Job.
Output the stretch of the listing below from its start through the line containing "click(x=101, y=69)" as a JSON list of strings, with one string per line and blank lines left out.

(Listing for locating described items)
┄┄┄┄┄┄┄┄┄┄

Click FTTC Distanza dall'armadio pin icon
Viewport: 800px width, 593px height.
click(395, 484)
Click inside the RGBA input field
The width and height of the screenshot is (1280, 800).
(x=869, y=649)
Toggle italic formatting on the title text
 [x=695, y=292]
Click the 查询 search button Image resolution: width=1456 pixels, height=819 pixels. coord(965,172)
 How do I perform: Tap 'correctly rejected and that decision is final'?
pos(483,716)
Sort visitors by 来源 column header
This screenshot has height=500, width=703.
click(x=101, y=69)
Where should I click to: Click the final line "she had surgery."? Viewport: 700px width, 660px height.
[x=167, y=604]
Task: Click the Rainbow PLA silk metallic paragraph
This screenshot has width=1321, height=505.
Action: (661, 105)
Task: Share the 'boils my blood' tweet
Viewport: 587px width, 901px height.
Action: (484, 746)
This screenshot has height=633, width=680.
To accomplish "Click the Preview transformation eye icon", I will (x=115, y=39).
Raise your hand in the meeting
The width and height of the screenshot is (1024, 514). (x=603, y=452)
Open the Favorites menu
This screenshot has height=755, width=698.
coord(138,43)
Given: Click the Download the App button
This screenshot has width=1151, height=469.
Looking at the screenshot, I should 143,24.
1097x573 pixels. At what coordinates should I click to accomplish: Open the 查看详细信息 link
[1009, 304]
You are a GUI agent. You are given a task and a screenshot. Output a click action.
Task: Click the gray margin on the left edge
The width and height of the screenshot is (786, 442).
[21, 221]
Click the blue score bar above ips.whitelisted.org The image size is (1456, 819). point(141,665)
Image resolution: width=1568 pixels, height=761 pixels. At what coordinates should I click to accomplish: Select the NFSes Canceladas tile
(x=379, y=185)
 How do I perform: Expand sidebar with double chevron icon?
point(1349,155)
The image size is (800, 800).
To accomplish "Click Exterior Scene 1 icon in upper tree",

┄┄┄┄┄┄┄┄┄┄

Written answer.
[
  "Click FTTC Distanza dall'armadio pin icon",
  "Viewport: 800px width, 593px height.",
  "click(395, 484)",
  "Click inside the RGBA input field",
  "The width and height of the screenshot is (1280, 800).",
  "(x=869, y=649)",
  "Toggle italic formatting on the title text",
  " [x=695, y=292]",
  "Click the 查询 search button Image resolution: width=1456 pixels, height=819 pixels. coord(965,172)",
  " How do I perform: Tap 'correctly rejected and that decision is final'?",
  "pos(483,716)",
  "Sort visitors by 来源 column header",
  "This screenshot has height=500, width=703.",
  "click(x=101, y=69)"
]